Cada día se hace más tangible el Outsourcing como una estrategia para bajar costos, la cual
podría generar para el negocio una serie
de beneficios potenciales como los siguientes:
Beneficios:
Permite a la organización que
procesos mantener “en casa” y que tercerizar o no.
Focalizarse en la función o en
actividades de valor agregado transfiriendo a un proveedor las de menor valor.
Facilita la administración de los
costos relevantes, el seguimiento del desempeño y la responsabilidad.

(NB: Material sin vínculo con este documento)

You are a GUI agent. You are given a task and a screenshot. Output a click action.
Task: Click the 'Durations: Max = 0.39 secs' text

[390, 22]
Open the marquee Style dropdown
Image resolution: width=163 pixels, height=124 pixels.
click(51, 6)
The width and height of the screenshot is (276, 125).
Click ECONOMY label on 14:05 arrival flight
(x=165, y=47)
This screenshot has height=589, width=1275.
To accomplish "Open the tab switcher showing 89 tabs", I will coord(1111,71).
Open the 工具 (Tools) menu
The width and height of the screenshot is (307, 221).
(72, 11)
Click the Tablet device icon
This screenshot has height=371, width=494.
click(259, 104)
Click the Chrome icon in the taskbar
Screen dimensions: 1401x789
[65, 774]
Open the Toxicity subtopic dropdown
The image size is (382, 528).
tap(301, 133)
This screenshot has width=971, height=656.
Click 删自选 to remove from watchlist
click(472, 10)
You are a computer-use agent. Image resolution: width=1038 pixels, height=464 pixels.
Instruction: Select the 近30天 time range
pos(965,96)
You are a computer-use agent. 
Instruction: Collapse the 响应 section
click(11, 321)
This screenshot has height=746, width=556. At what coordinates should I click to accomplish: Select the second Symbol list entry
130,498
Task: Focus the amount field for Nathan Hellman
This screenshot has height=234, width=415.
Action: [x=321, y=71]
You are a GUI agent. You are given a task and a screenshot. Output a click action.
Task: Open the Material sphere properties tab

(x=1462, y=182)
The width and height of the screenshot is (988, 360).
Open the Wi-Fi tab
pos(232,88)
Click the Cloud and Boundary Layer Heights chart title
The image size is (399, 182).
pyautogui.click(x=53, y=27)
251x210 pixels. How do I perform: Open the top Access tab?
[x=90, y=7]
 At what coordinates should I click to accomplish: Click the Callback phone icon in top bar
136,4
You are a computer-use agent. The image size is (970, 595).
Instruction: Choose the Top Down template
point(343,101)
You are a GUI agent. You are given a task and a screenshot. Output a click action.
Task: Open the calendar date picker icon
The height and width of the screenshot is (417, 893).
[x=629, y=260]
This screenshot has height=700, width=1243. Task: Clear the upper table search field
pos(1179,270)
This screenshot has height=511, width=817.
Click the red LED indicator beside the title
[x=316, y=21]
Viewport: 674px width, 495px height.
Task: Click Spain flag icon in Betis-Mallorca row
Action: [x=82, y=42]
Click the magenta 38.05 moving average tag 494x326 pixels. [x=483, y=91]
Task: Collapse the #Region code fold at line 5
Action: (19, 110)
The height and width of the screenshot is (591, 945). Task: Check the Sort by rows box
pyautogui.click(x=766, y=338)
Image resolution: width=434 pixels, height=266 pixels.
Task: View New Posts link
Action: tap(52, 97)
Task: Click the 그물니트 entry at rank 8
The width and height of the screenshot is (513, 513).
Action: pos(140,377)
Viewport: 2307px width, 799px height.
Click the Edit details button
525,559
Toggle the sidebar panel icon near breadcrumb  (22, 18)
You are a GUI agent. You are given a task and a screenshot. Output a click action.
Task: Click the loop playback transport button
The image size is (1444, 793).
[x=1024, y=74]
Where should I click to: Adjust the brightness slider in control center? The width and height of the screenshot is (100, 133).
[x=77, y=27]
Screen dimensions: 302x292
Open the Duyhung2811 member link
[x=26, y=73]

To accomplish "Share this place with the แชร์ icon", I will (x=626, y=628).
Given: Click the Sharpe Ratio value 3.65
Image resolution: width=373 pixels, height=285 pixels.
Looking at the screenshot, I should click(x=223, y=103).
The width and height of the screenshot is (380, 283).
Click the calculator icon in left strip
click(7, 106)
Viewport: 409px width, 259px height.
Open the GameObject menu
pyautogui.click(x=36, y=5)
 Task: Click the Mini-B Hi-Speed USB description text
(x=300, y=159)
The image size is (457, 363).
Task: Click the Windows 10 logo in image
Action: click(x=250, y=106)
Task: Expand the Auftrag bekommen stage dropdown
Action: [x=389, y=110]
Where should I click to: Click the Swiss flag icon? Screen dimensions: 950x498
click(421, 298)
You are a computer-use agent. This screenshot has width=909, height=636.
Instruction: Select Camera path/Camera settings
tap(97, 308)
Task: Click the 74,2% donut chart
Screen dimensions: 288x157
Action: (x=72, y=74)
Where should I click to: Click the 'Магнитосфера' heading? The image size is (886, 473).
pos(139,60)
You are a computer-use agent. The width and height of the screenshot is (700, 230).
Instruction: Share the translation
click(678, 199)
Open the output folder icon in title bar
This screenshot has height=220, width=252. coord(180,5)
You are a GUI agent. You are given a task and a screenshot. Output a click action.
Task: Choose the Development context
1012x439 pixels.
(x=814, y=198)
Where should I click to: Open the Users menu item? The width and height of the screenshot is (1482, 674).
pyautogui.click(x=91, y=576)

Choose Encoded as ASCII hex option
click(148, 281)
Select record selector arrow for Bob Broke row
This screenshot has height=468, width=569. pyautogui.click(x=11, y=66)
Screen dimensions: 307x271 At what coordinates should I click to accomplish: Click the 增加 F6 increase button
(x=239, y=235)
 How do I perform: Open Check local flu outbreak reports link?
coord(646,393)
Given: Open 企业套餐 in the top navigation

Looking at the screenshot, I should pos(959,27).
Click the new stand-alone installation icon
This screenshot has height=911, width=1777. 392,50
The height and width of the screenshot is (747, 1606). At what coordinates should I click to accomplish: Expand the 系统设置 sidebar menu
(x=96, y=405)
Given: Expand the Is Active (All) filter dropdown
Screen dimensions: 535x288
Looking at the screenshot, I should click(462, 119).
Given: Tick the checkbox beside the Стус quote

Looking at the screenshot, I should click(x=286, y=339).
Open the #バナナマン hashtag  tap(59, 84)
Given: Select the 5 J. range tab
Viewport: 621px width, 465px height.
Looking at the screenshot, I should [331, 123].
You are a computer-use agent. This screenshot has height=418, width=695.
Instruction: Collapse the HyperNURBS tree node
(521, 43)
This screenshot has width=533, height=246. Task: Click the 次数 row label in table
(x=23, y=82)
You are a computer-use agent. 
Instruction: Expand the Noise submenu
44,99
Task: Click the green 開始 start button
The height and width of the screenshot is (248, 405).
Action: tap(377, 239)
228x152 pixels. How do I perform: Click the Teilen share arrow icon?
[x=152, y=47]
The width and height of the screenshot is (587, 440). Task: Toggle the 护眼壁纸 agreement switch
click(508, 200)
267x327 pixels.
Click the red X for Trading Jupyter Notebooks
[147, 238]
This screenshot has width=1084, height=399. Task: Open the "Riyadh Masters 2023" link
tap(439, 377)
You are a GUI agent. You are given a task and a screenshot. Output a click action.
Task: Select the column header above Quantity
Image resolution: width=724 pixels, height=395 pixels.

Uno de los mayores problemas para
las empresas es que en el mediano y largo plazo sus costos fijos tienden a
crecer sin que medie un esquema para controlarlos, para determinar si estos son
competitivos o de qué forma pueden ser regulados cuando la demanda de servicio
aumenta o bien disminuye.
El beneficio mayor para las
empresas es que Outsourcing permite convertir esos costos fijos, tales como
gastos de personal, alquiler de edificios, depreciación de mobiliario y equipo
de oficina, tecnología, que para las empresas es difícil de administrar en un
costo variable que es medible y ajustable en el tiempo. Este concepto significa tomar estos fijos y
convertirlos en una tasa de consumo que es más fácil de administrar para la
empresa. Por ejemplo un proveedor de
Outsourcing cobraría por procesarla contabilidad a razón de una tasa basada en el número
de transacciones. Si en un determinado
momento del tiempo, la demanda del negocio baja y se generan menos
transacciones, el costo a pagar al proveedor bajaría probablemente en la misma
proporción.
La realidad de las cosas es que en
las empresas los costos tienden a subir y nunca bajan, y las empresas se
vuelven menos competitivas en un mercado cada vez más agresivo y cambiante
cuando no hacen uso de alternativas como el Outsourcing.